- [Set tasks]
[a] Name every group that, according to the editors' note in the column on Mexican Catholic devotions, is served by the parishes where Fr. Incognitus has worked.
[b] Write the next part of the column on Mexican Catholic devotions, starting after its final paragraph rather than with the data.

- [Selected extract]
----

A girl stands next to statues of Mary, December 11, at a makeshift campsite outside the Basilica of Our Lady of Guadalupe during the annual pilgrimage in her honor in Mexico City. (CNS / Carlos Jasso, Reuters)

Editors’ Note: From 2009 until 2017, Fr. John Baran wrote a regular column for Commonweal under the pseudonym “Fr. Nonomen.” The column was devoted to Fr. Baran’s experiences as the pastor of a parish in suburban Connecticut—to trends he welcomed or lamented; to pastoral experiments that worked well, or less well; to the changing spiritual needs of American Catholics, and to the needs that didn’t change. When Fr. Baran died last year, we decided that, after a decent interval, we should ask a priest serving in a very different kind of parish to continue the column. This is the first of a short series of columns by Fr. Incognitus, who has worked in parishes in the Southwestern United States that serve immigrants from Central America, Mexican Americans, and Euro-Americans.

 

The call came in the spring of 2006. A group of people from the small town of Toyahua, Zacatecas, Mexico, wanted to use our parish church on a Friday evening to celebrate the arrival of a replica of the Virgin of their pueblo. The priest of the town would be there, as would the town’s band. It was just the sort of event that delighted me, so I said yes, thinking a few people would show up.

The church was packed. There are probably more people from Zacatecas living in the United States than in Mexico, and it seemed a good percentage of them came to our church that Friday night. The Virgin, no more than eighteen inches tall, wore a cowboy hat, and the toddler Jesus in her arms was crowned with the tiniest cowboy hat I had ever seen. The music was raucous and heartfelt, the procession to see the Virgin at the front of the church was long, and the people stayed to celebrate and visit.

I was transfixed. After more than twenty years of ministering to Mexican people, I, a European American, realized that my ministry was leaving out much of the devotional life of the people. We Euro-American priests were under the impression that if we focused enough attention on la Virgen de Guadalupe, we would meet the devotional needs of the Mexican people. It was true that la Virgen de Guadalupe occupies a special place in the hearts of all Mexicans, but that night taught me that Mexican Catholics had room for, and needed, more devotions than we were offering in the United States.

----

- [Information shown]
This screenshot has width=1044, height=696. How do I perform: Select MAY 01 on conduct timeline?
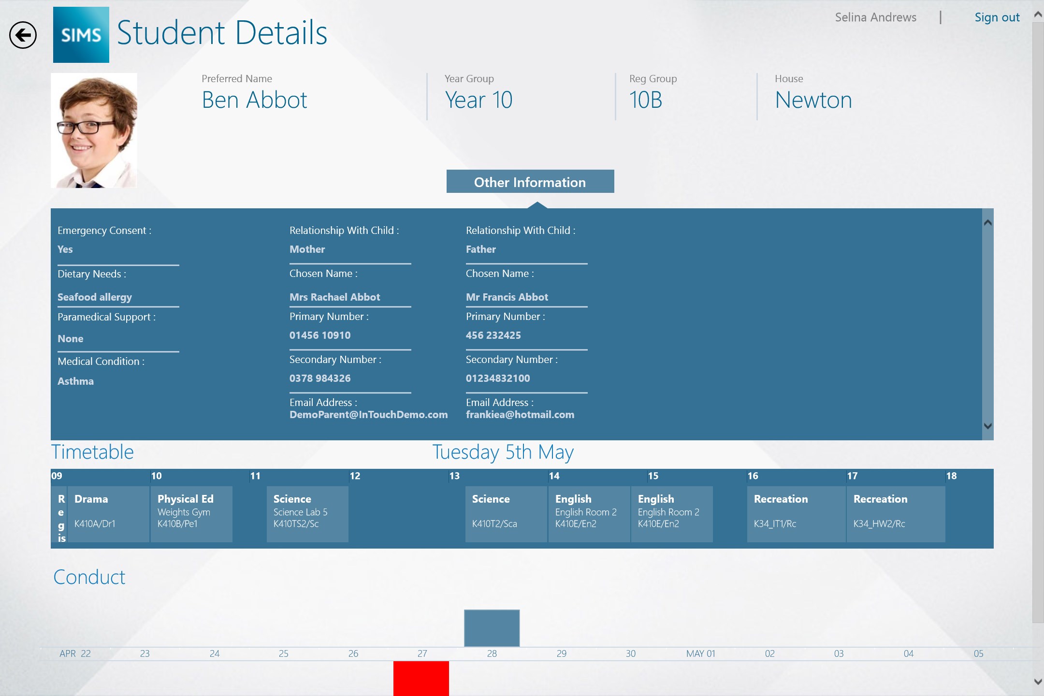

----

- [Response list]
[a]
- Immigrants from Central America
- Mexican Americans
- Euro-Americans

[b]
I was transferred to another parish in another state shortly after the event for the Virgin of Toyahua, but before I left, I asked friends of mine to get me a replica of the Virgen de Zapopan because I knew that there was a great devotion to her in western Mexico. I was told in no uncertain terms that their family had a devotion to Our Lady of the Rosary of Talpa de Allende and that would be the Virgin that I got—or none at all. There was, I discovered, a barely suppressed rivalry between the devotees of a number of these Virgins of western Mexico.

A few weeks later, now living five hundred miles away at my new assignment, I was told to call a phone number in the San Fernando Valley. So I did, and the person on the other end of the line told me I would be able to pick up the Virgin a few days later. Almost as contraband, she would come disassembled to avoid custom duties and the sister of the priest of Talpa would put her back together. When I arrived at a nondescript apartment complex to pick up the statue, the priest of Talpa was there and he described Our Lady of the Rosary of Talpa de Allende as the most powerful of the Virgins in western Mexico. I left for my new parish with her eighteen inches of spiritual force belted in the back seat of my car.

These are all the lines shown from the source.